Reasons to be optimistic about India’s economy

After its worst single-day rout (in absolute terms) of 1625 sensex points and a sharp rupee depreciation of 82 paise against the dollar, both stocks and currency bounced back on Tuesday, gaining 291 points and 55 paise, respectively.

But even amid the mayhem of Monday, triggered by a slowing Chinese economy and devaluation of the yuan, most economists maintained that India’s growth prospects were brighter than those of other emerging markets.

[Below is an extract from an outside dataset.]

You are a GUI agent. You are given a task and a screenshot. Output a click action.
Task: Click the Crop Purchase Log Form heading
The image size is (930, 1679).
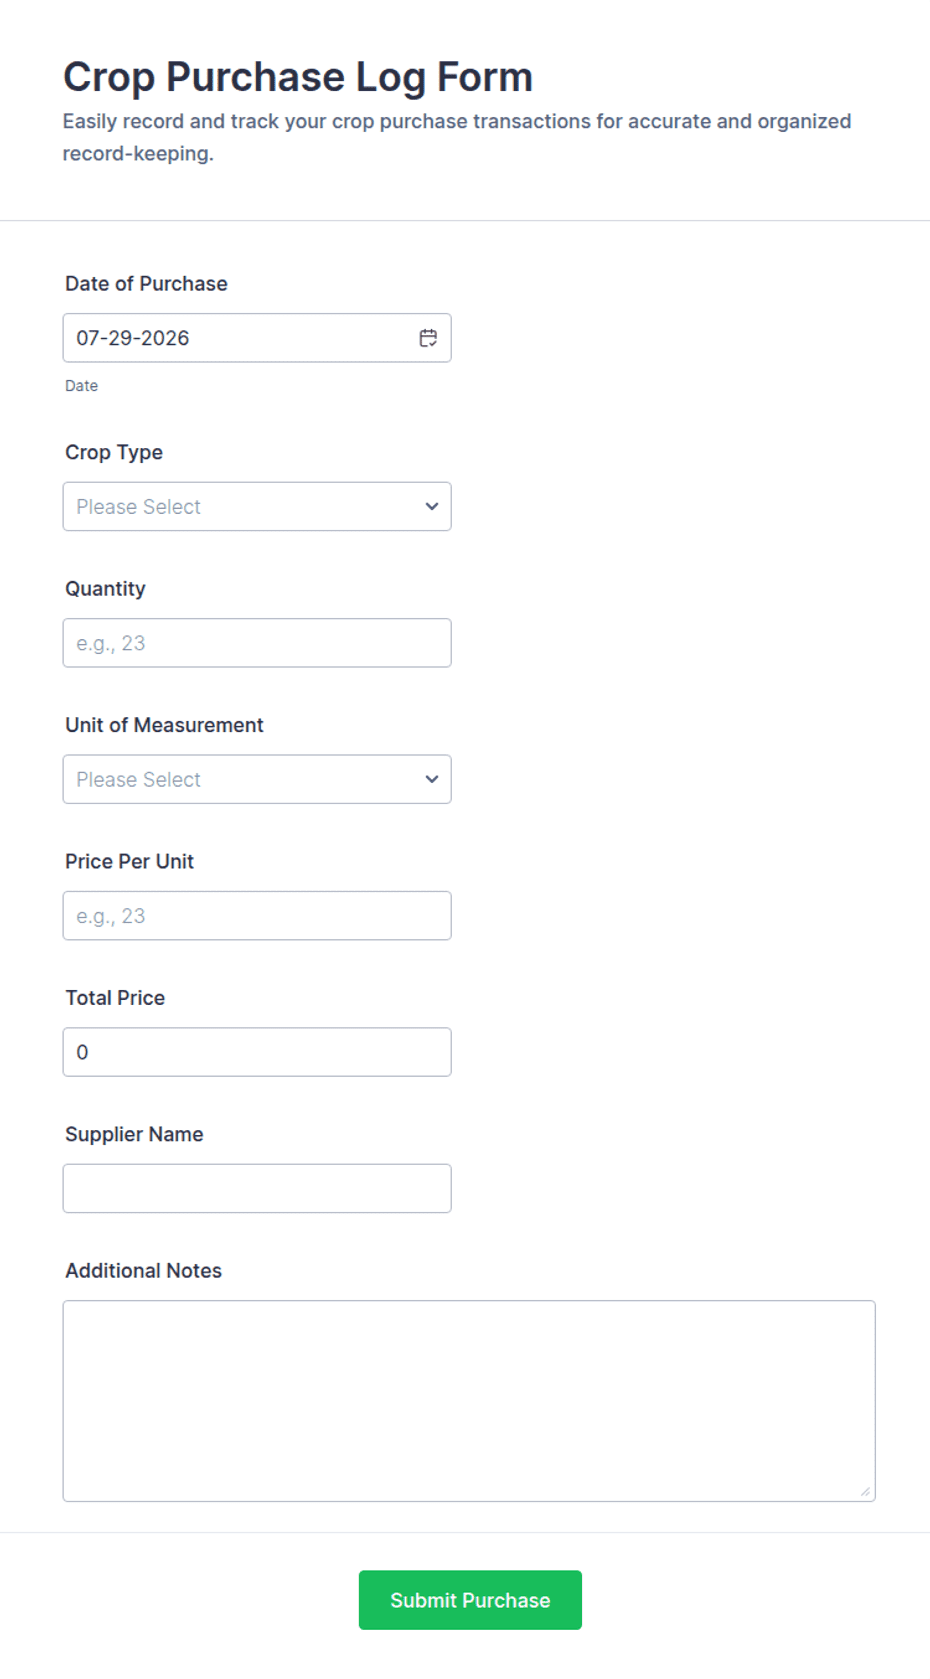[298, 77]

The optimism is supported by the IMF’s projections for 2015.

Here are 10 reasons to be optimistic about the economy:

1. GDP growth estimated to be 8% in 2015-16: India is considered to be a bright spot in global economy.

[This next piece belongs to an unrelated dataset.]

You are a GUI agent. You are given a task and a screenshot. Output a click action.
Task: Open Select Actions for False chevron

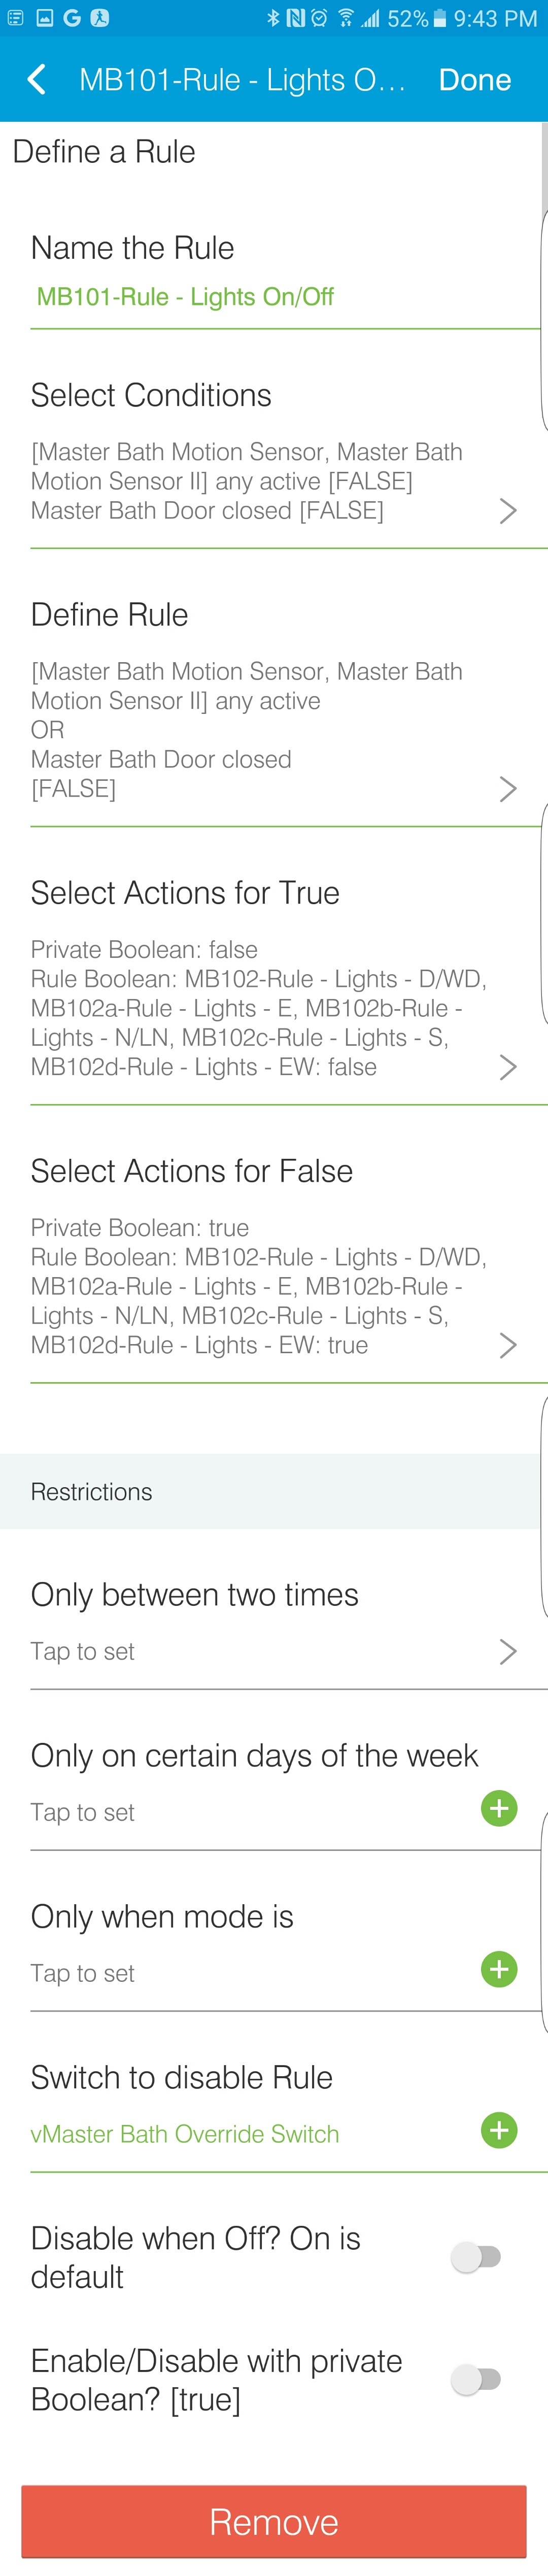508,1345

2. Improving industrial output: Up 3.8% in June compared to 2.5% in May.

3. Healthier government finances: Improved tax collections, led by indirect tax growth of 37.6% during April-July; lower subsidy bill due to falling oil prices; expected savings may be around Rs 1 lakh crore.

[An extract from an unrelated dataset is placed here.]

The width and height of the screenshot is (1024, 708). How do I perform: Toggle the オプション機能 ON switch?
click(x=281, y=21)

4. Inflation – both retail and wholesale – under control: Retail inflation estimated at 3.8% in July; wholesale inflation at -4.1%, the ninth straight month of contraction.

5. Better than expected monsoon rains: Deficit of around 11%, but distribution has been encouraging.

6. Lower trade deficit: Due to a fall in import bill for crude petroleum, gold.

7. Current account deficit: Appears more manageable at 1.3% GDP in 2014-15 compared to 1.7% in 2013-14.

8. Forex reserves: At a record $355 billion.

9. Early signs of increase in investment.

10. Healthy demand: In consumer sectors, uptick in consumption.

But there are pressure points:

1. Sluggish credit growth. Growth in non-food bank credit off-take slowed to 8.4% in June 2015, compared with 13% in June 2014.

2. High bank NPAs estimated at around 5.75% of gross assets.

3. Falling exports. Declined 10.3% in July, eighth straight month of decline.

4. Several companies have stressed balance sheets, particularly infrastructure firms.

5. Low demand in construction sector.

6. Falling rupee may impact FII inflows; slowing Chinese economy and possible rate hike by US Fed add to market fears.